- [INSTRUCTIONS FOR THE TASK]
Copy out every row below word for word, with nothing changed.

[Word and element pointing rows]

================================

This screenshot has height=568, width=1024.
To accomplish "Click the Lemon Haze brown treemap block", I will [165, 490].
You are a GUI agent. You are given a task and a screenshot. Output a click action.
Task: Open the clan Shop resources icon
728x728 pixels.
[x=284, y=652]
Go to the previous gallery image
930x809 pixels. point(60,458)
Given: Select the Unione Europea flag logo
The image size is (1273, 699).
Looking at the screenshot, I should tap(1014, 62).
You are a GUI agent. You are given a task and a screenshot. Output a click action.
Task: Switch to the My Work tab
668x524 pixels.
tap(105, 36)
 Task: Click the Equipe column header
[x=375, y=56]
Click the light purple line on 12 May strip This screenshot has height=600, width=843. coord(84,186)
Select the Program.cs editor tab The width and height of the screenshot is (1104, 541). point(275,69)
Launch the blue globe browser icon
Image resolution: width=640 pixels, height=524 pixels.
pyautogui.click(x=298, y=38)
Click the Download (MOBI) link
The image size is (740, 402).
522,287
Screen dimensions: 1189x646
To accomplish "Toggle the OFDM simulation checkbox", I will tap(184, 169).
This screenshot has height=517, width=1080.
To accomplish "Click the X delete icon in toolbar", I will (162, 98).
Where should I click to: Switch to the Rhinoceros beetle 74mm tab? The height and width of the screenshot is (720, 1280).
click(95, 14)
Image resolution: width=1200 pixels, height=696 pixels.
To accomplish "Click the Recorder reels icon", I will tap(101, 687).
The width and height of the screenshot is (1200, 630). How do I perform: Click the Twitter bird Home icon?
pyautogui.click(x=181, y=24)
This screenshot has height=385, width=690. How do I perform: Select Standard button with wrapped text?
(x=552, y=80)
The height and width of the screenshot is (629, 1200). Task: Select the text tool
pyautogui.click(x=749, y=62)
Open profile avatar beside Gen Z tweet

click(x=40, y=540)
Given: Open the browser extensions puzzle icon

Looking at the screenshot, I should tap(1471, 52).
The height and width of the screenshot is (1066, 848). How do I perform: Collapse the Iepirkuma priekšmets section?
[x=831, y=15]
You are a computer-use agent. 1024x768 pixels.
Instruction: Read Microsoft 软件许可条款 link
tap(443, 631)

================================

- [THE SOLUTION]
This screenshot has height=568, width=1024.
To accomplish "Click the Lemon Haze brown treemap block", I will [165, 490].
You are a GUI agent. You are given a task and a screenshot. Output a click action.
Task: Open the clan Shop resources icon
728x728 pixels.
[x=284, y=652]
Go to the previous gallery image
930x809 pixels. point(60,458)
Given: Select the Unione Europea flag logo
The image size is (1273, 699).
Looking at the screenshot, I should tap(1014, 62).
You are a GUI agent. You are given a task and a screenshot. Output a click action.
Task: Switch to the My Work tab
668x524 pixels.
tap(105, 36)
 Task: Click the Equipe column header
[x=375, y=56]
Click the light purple line on 12 May strip This screenshot has height=600, width=843. coord(84,186)
Select the Program.cs editor tab The width and height of the screenshot is (1104, 541). point(275,69)
Launch the blue globe browser icon
Image resolution: width=640 pixels, height=524 pixels.
pyautogui.click(x=298, y=38)
Click the Download (MOBI) link
The image size is (740, 402).
522,287
Screen dimensions: 1189x646
To accomplish "Toggle the OFDM simulation checkbox", I will tap(184, 169).
This screenshot has height=517, width=1080.
To accomplish "Click the X delete icon in toolbar", I will (162, 98).
Where should I click to: Switch to the Rhinoceros beetle 74mm tab? The height and width of the screenshot is (720, 1280).
click(95, 14)
Image resolution: width=1200 pixels, height=696 pixels.
To accomplish "Click the Recorder reels icon", I will tap(101, 687).
The width and height of the screenshot is (1200, 630). How do I perform: Click the Twitter bird Home icon?
pyautogui.click(x=181, y=24)
This screenshot has height=385, width=690. How do I perform: Select Standard button with wrapped text?
(x=552, y=80)
The height and width of the screenshot is (629, 1200). Task: Select the text tool
pyautogui.click(x=749, y=62)
Open profile avatar beside Gen Z tweet

click(x=40, y=540)
Given: Open the browser extensions puzzle icon

Looking at the screenshot, I should tap(1471, 52).
The height and width of the screenshot is (1066, 848). How do I perform: Collapse the Iepirkuma priekšmets section?
[x=831, y=15]
You are a computer-use agent. 1024x768 pixels.
Instruction: Read Microsoft 软件许可条款 link
tap(443, 631)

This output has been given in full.